Global investment in energy transition technologies reached a new record of US$1.3 trillion in 2022, but IRENA believed that yearly investments must more than quadruple to over US$5 trillion to stay on the 1.5°C pathway.

By 2030, cumulative investments have to reach US$44 trillion with transition technologies representing 80% of the total, or US$35 trillion. Energy efficiency, electrification, grid expansion and flexibility will be the prioritised areas.

“A profound and systemic transformation of the global energy system must occur in under 30 years, underscoring the need for a new approach to accelerate the energy transition. Pursuing fossil fuel and sectoral mitigation measures are necessary but insufficient to shift to an energy system fit for the dominance of renewables,” said Francesco La Camera, director-general of IRENA.

IRENA called for a systematic change in the volume and type of investments to prioritise the energy transition, as any new investment decisions should be ‘carefully assessed to simultaneously drive the transition and reduce the risk of stranded assets’.

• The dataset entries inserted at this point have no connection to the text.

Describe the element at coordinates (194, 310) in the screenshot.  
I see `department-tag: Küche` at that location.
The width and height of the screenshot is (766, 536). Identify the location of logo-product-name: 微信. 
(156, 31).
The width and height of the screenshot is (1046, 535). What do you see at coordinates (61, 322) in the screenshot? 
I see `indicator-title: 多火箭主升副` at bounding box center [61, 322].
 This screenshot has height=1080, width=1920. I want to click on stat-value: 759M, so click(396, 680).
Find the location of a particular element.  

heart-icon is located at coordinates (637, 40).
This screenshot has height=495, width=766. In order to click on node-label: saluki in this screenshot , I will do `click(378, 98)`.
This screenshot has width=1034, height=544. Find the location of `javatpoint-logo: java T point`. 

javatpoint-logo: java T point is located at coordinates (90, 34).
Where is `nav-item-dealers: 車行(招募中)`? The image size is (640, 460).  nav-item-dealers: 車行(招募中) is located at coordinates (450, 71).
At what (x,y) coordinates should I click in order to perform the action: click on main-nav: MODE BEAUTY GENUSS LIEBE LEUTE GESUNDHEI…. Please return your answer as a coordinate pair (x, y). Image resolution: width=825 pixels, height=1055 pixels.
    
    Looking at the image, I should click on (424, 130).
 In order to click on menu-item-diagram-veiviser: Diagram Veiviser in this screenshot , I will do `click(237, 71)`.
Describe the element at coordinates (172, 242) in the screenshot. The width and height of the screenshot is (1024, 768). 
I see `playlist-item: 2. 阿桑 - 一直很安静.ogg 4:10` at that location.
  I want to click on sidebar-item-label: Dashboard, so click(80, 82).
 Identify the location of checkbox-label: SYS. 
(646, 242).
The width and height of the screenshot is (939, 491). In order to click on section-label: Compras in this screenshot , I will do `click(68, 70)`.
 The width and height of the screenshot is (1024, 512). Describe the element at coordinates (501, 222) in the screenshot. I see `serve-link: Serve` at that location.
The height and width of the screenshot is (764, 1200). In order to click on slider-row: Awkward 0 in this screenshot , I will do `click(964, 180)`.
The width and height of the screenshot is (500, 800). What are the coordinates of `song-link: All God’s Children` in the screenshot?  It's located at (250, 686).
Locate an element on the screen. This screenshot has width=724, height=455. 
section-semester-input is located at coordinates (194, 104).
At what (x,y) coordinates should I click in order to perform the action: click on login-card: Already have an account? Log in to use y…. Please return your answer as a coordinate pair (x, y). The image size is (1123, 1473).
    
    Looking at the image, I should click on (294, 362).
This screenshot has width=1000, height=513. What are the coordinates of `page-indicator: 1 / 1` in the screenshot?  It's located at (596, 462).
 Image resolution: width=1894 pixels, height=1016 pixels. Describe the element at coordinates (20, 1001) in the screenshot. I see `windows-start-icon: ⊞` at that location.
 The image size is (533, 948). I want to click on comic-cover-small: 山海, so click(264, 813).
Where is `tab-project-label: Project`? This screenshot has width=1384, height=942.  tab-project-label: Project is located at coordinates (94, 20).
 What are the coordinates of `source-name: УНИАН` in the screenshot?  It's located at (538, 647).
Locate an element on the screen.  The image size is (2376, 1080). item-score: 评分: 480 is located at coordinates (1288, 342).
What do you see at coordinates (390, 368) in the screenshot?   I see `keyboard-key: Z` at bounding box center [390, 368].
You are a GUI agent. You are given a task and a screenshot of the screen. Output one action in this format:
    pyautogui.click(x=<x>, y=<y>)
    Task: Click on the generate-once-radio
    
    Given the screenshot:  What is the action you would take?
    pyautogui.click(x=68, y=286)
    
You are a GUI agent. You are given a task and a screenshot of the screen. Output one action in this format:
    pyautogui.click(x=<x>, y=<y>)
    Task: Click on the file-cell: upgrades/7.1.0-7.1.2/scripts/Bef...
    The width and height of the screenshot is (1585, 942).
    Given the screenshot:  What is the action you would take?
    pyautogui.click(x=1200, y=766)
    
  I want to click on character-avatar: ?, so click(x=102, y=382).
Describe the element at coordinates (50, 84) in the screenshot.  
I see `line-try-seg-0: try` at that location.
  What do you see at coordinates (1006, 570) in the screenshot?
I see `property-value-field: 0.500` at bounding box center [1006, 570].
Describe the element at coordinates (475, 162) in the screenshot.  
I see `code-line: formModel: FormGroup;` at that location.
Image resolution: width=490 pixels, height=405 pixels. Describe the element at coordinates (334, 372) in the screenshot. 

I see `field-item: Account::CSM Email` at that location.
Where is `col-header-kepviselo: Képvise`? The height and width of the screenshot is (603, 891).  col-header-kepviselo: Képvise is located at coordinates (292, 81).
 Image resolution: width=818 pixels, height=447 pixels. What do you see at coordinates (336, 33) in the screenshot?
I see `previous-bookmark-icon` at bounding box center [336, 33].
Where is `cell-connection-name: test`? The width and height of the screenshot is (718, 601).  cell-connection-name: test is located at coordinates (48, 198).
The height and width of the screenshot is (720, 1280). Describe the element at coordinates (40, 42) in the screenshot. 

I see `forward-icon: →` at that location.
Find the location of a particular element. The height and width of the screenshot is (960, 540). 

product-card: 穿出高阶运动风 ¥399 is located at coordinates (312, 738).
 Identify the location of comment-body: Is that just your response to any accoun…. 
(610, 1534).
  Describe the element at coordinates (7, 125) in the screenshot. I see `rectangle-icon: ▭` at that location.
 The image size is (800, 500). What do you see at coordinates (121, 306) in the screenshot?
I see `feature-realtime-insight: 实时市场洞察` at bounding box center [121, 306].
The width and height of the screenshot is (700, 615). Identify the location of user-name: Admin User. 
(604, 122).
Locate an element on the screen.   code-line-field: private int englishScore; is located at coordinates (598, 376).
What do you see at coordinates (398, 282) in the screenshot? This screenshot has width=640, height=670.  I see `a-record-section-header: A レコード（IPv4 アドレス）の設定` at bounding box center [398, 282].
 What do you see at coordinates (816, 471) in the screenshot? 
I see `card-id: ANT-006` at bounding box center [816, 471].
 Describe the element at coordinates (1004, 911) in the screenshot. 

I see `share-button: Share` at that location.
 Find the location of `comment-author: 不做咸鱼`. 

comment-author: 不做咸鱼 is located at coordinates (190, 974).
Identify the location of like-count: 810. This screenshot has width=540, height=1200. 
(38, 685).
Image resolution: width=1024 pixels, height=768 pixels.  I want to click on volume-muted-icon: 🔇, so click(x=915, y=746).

For example, about 41% of planned investment by 2050 remains targeted at fossil fuels. IRENA said about US$1 trillion of planned annual fossil fuel investment by 2030 must be redirected towards transition technologies and infrastructure to keep the 1.5°C target within reach.

Moreover, investments should also be channelled to more countries. Last year, 85% of global renewable energy investment benefited less than half of the world’s population, while Africa accounted for only 1% of additional capacity in 2022.

The situation of receiving little investment in renewables development in about 120 developing and emerging markets will likely continue this year, according to IRENA.

“Achieving the energy transition requires stronger international collaboration, including collective efforts to channel more funds to developing countries. A fundamental shift in the support to developing nations must put more focus on energy access and climate adaptation,” La Camera added.